Searching the Web: New Domains for Inquiry

Bertram Bruce
University of Illinois at Urbana-Champaign
United States




This column is reprinted from the Technology department of the Journal of Adolescent & Adult Literacy (JAAL). It contains the following sections:




Author's Message

Many teachers today recognize the importance of online data sources for all kinds of research and writing projects. Some now permit students to include online sources in their work, and others go so far as to require the use of online sources.

There is a cornucopia of resources online. Reference tools include encyclopedias, dictionaries, and collections of quotes; libraries of poetry, short stories, images, and music; critical studies and research articles on every conceivable topic; information about authors and historical figures; government and public policy data; current events; and much, much more.
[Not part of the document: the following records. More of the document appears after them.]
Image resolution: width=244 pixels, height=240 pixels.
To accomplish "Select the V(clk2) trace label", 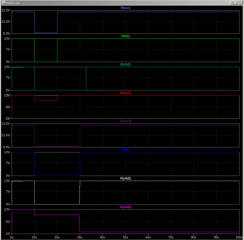I will [125, 178].
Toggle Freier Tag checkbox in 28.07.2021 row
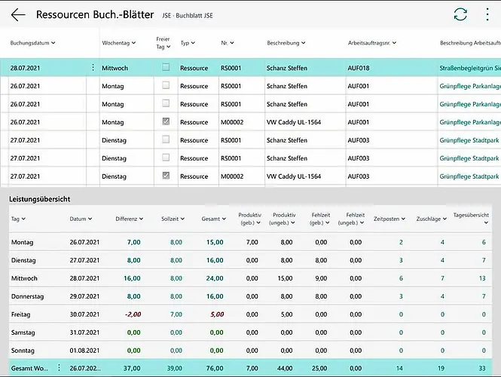This screenshot has height=377, width=501. click(x=166, y=68)
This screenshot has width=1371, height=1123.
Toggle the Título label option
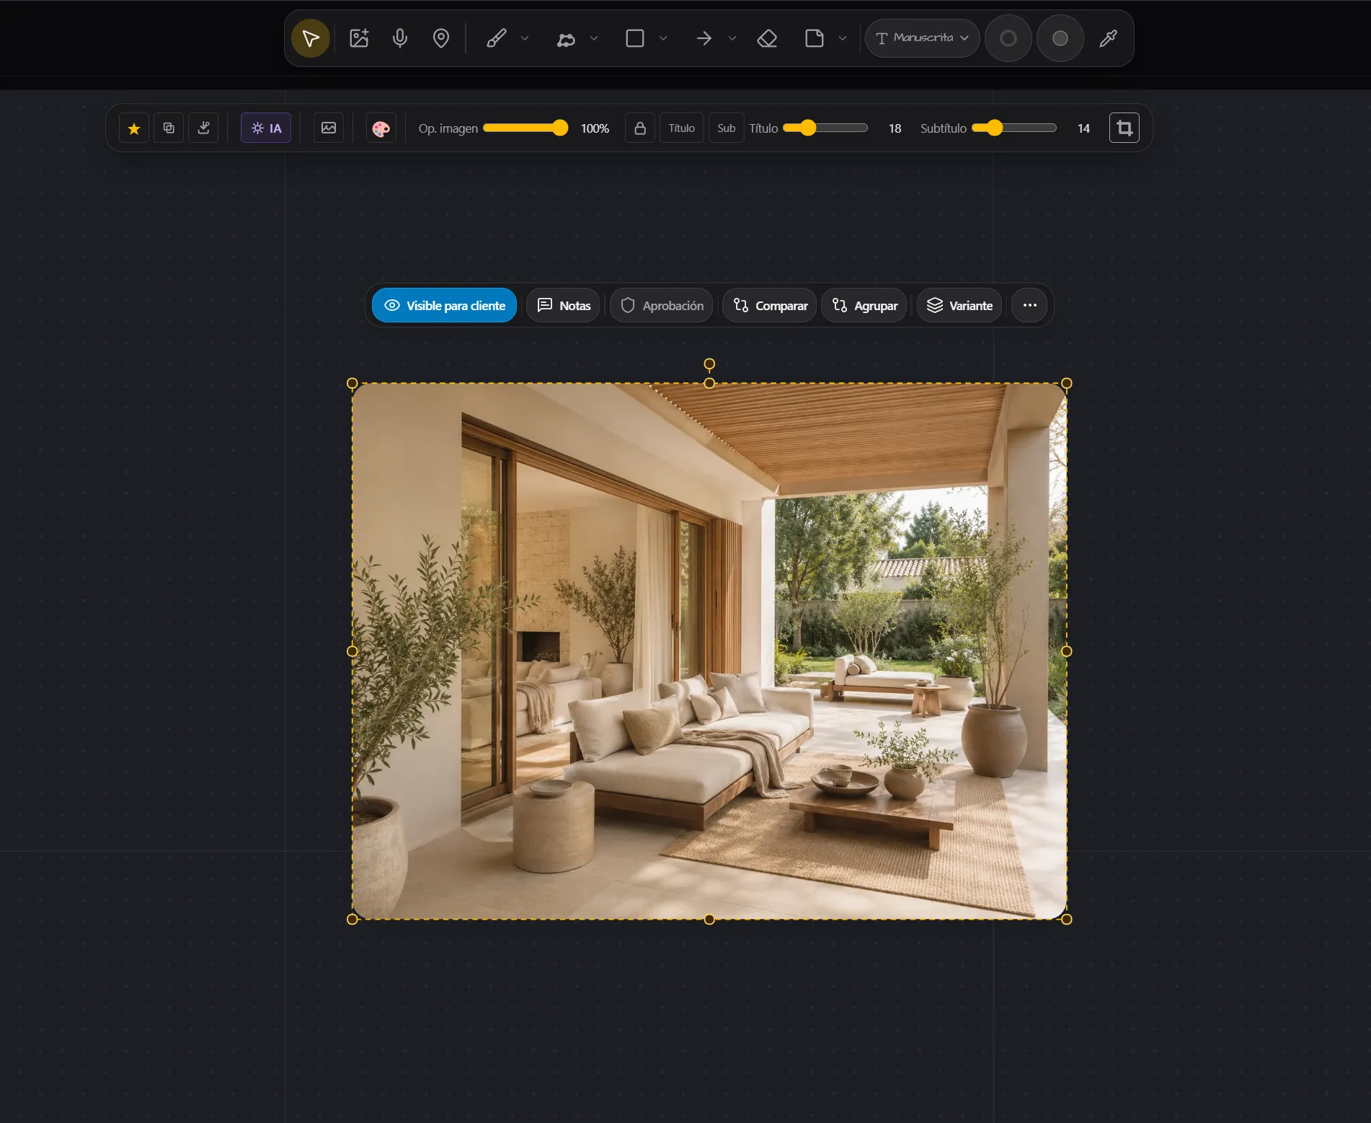681,128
Most teachers quickly see the problems that arise from such bounty. Issues of plagiarism, pornography, commercialism, and simple time wasting soon rear up regardless of the topic. When the cornucopia spills out 100,000 Web sites of dubious quality and relevance, it seems much less bounteous.
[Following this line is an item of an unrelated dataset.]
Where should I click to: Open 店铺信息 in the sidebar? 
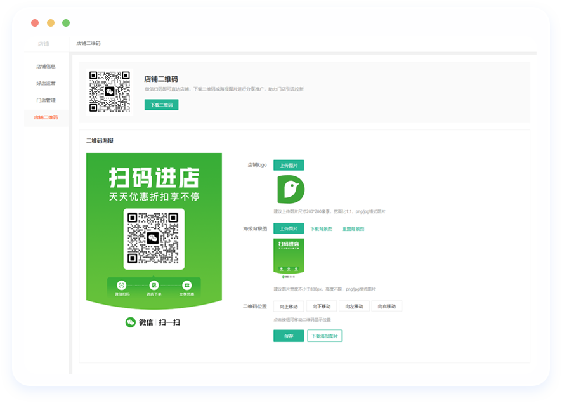[x=46, y=66]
This month's Technology column addresses why it is important to think more critically about Web searching. Questions of quantity become important. As the Web grows rapidly, unpredictably, unevenly, and without the familiar monitors provided by textbook companies or district curriculum guides, how should we think about its use? For a start, how do the size of the Web and the quality of material on it affect searching? Given these issues, what are some good approaches to search the Web effectively? What tools are available and how can they be used?

These questions point to even more fundamental issues. Perhaps we need to move from a conception of searching the Web to find a piece of information to one in which a search is embedded in how we think. This leads to perhaps the most important question: How can searching become not only “looking up,” but truly productive inquiring?

Back to top
Back to listing of all JAAL Technology columns available in Reading Online


Issue of the Month:
Searching Is the Journey, Not Just the Arrival

When students search the Web, it often seems that the problems are greater than the rewards. We seek ways to control those searches to avoid objectionable materials, plagiarism, or aimlessness, but in the process we may miss what is most valuable about the Web. Let us consider some questions about searches, which may help resolve this quandary.
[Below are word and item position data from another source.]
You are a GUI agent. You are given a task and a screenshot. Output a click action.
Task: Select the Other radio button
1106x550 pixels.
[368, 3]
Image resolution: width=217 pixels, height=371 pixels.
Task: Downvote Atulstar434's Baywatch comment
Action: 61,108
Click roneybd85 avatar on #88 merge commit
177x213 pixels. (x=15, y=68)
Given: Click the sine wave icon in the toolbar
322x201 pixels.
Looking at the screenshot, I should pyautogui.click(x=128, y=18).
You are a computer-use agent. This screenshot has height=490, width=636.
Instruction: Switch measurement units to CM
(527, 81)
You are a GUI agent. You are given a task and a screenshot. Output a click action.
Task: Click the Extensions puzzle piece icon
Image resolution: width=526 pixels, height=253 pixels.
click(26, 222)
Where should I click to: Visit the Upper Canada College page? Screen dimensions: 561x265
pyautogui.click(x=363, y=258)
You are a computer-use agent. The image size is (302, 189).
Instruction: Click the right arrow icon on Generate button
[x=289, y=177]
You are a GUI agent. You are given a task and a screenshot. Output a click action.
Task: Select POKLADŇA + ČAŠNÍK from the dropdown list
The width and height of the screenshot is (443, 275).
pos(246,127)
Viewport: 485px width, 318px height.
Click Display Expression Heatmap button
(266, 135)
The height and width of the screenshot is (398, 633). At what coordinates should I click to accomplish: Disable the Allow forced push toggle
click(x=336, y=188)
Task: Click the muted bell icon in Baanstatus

Why is it important to think critically about Web searching?

We tend to think first of Web searching as a simple process of looking up some item of information. For certain purposes, that conception is quite appropriate. For example, if I want to find general information about William Shakespeare, I type Shakespeare into my search engine. I get 660,000 Web pages back, but among the top 10 is the Folger Shakespeare Library in Washington, D.C. (administered by the Trustees of Amherst College), which has all sorts of interesting information, including lesson plans for teaching Shakespeare.

But, suppose I want to enter into the critical debates about Shakespearean authorship. Among the top 10 is the home page of the Shakespeare Oxford Society. This group claims to be

I am inclined to believe their claim and am intrigued to examine their arguments. As I explore their Web site I am impressed by the care shown with their presentation, the detail of their documents, the source citations, and the opportunities for feedback. But, as a novice in this area I cannot be certain that this is the most credible starting point for my inquiry. Is this enterprise considered to be a fringe group? Are there more credible sources, perhaps even espousing the same argument?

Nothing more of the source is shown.